• _Selected passage_:
++++++++

Bilberry (whortleberry Or Whinberry)





This fruit, which belongs to the Cranberry order of plants, grows

abundantly throughout England in heathy [52] and mountainous

districts. The small-branched shrub bears globular, wax-like

flowers, and black berries, which are covered, when quite fresh,

with a grey bloom. In the West of England they are popularly

called whorts, and they ripen about the time of St. James' Feast,

July 25th. Other names for the fruit are Blueberry, Bulberry,

Hurtleberry, and Huckleberry. The title Whinberry has been

acquired from its growing on Whins, or Heaths; and Bilberry

signifies dark coloured; whence likewise comes Blackwort as

distinguished in its aspect from the Cowberry and the Cranberry.

By a corruption the original word Myrtleberry has suffered change

of its initial M into W. (Whortlebery.) In the middle ages the

Myrtleberry was used in medicine and cookery, to which berry the

Whortleberry bears a strong resemblance. It is agreeable to the

taste, and may be made into tarts, but proves mawkish unless

mixed with some more acid fruit.

++++++++

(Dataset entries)
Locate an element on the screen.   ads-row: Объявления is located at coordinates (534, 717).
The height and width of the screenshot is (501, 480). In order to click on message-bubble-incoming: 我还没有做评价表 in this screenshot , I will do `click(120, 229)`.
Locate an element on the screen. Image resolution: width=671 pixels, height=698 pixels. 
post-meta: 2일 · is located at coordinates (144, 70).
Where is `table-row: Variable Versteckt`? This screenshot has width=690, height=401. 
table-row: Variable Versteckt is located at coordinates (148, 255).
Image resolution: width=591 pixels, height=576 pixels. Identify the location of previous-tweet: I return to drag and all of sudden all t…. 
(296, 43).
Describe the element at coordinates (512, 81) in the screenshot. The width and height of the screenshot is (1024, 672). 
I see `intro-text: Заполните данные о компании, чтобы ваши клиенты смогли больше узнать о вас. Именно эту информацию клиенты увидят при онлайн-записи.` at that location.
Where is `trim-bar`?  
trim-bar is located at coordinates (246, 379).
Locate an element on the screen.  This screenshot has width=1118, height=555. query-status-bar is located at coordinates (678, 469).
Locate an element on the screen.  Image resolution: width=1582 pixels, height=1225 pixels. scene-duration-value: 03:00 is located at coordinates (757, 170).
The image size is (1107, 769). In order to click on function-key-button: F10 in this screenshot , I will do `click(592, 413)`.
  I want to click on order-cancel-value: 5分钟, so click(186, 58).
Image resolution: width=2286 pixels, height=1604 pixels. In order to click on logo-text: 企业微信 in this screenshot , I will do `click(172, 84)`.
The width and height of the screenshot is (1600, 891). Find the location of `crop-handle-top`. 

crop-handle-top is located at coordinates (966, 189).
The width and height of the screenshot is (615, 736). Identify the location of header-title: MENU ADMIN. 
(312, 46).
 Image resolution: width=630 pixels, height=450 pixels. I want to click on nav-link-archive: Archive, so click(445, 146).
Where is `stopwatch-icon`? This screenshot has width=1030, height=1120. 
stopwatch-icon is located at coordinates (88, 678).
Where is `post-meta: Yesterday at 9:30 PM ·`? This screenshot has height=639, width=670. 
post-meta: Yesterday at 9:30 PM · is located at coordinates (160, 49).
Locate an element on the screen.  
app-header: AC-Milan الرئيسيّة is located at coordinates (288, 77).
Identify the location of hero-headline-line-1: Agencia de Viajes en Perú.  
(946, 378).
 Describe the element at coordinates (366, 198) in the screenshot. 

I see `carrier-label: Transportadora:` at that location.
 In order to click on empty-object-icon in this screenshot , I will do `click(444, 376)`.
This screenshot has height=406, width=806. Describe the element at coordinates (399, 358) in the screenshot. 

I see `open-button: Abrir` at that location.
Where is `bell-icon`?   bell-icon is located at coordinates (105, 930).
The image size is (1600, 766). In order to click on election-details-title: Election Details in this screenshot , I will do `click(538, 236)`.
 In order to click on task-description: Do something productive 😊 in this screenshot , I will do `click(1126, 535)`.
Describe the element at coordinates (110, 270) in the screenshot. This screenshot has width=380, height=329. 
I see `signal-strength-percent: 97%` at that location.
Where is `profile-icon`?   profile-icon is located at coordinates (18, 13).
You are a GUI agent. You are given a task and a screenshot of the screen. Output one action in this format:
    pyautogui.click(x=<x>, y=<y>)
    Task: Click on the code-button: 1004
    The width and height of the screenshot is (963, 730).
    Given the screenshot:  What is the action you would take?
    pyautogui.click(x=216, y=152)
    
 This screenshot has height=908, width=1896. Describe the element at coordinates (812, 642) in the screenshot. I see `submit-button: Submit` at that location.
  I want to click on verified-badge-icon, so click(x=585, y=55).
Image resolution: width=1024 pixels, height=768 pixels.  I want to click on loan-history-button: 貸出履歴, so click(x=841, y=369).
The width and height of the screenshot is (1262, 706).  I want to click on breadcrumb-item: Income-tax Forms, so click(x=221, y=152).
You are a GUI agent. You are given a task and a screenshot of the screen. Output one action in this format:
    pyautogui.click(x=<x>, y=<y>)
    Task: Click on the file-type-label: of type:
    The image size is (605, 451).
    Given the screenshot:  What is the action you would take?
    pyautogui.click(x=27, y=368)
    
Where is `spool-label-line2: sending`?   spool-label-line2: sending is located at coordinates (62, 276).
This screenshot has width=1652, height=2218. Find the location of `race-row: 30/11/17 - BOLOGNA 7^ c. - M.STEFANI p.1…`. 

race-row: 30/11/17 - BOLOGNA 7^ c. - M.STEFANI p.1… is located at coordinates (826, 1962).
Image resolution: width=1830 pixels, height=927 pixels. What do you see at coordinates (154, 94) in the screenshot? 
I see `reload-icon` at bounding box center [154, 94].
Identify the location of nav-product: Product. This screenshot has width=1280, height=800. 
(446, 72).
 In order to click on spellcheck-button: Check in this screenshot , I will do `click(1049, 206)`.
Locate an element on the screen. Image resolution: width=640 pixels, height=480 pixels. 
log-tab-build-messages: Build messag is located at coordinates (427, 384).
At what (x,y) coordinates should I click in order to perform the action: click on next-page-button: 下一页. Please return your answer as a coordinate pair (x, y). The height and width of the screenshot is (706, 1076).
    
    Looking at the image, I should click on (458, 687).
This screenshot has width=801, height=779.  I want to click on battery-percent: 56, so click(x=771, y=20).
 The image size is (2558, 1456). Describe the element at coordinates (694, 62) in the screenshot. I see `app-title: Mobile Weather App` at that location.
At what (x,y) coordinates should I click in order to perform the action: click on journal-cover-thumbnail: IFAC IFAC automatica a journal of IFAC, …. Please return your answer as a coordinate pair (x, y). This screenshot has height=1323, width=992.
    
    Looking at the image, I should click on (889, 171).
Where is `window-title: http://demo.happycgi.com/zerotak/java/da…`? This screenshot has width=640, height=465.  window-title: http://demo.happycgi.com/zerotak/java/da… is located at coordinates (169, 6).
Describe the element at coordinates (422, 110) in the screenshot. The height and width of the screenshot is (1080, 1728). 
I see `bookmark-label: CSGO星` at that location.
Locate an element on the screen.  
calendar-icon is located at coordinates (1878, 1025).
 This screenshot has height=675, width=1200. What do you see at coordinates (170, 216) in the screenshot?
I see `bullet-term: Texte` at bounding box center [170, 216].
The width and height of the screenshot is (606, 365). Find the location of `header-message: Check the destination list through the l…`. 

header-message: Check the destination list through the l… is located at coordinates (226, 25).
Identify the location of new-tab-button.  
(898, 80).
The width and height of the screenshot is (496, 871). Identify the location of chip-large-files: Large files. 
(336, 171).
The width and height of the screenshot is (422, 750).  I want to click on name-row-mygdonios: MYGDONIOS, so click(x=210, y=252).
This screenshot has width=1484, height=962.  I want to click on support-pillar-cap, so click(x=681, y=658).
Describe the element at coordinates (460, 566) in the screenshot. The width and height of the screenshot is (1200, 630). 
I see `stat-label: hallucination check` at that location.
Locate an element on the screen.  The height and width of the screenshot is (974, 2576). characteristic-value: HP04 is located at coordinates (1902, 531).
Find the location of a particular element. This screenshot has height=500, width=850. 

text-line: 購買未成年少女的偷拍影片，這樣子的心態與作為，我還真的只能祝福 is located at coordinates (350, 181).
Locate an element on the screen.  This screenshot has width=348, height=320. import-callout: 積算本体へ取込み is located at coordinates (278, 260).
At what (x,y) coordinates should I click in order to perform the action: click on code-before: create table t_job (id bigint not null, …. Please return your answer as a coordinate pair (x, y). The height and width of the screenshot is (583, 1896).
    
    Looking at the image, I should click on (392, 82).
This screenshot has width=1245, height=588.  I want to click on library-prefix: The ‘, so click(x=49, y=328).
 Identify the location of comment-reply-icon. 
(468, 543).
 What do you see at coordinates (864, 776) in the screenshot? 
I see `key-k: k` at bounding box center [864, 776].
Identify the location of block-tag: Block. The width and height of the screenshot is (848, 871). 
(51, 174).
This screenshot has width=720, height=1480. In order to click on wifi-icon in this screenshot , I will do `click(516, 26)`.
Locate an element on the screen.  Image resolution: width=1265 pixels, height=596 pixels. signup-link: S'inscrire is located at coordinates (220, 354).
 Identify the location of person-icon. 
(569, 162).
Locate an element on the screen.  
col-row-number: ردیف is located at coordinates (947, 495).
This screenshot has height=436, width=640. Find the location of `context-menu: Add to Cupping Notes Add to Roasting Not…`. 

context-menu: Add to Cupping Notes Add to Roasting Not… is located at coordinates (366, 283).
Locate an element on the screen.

++++++++

• _Questions to answer_:
[A] Reproduce the bilberry passage from "Myrtleberry was used" up to and including "more acid fruit.".
[B] According to the bilberry passage, around what date do the berries ripen?

• _List of answers_:
[A]
Myrtleberry was used in medicine and cookery, to which berry the

Whortleberry bears a strong resemblance. It is agreeable to the

taste, and may be made into tarts, but proves mawkish unless

mixed with some more acid fruit.

[B] About the time of St. James' Feast, July 25th.